Now the first term in brackets is just N. The third term is just the complex conjugate of the second one. So we really only need to calculate the second (or the third) term. Let’s proceed

$$S(q)= \langle \sum_{\alpha>\alpha'} e^{i q (x_{\alpha}-x_{\alpha '})} \rangle = \sum_{\alpha>\alpha'}[p e^{iq1}+(1-p)e^{iq(1+\rho)}]^{\alpha-\alpha'}$$

The introduction of the probabilities comes from the definition of an expected value. The power of $$(\alpha-\alpha')$$ comes from the fact that you have to sum over all of the possible combinations of $$x_{\alpha}-x_{\alpha'}$$. Since this is in the exponent, this sum of exponents can be rewritten as a product of exponentials. Letting $$(\alpha-\alpha')=k$$ and evaluating the sum, we obtain

$$\sum_{k=1}^{N-1}(N-k)[pe^{iq}+(1-p)e^{iq(1+\rho)}]^{k}$$

If you stare at this long enough you come to see this is a geometric sum.

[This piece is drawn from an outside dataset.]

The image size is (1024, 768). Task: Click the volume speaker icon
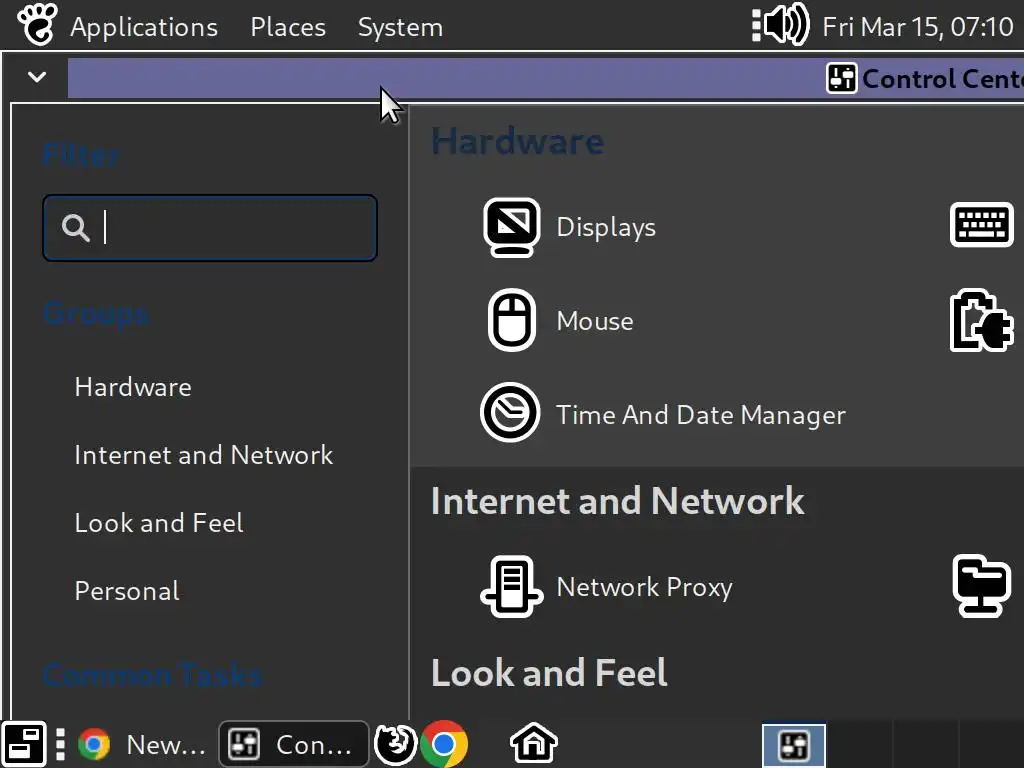tap(780, 25)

We can wave our hands and end up with (Look at the bounds on the sum, N is large, think of what terms dominate. etc)

$$S(q) \approx\frac{1}{N}(1+\frac{pe^{iq}+(1-p)e^{iq(1+\rho)}}{1-[pe^{iq}+(1-p)e^{iq(1+\rho)}]}+c.c.)=\frac{1-|pe^{iq}+(1-p)e^{iq(1+\rho)}|^{2}}{|1-[pe^{iq}+(1-p)e^{iq(1+\rho)}]|^{2}}$$

The rest is just algebra from here.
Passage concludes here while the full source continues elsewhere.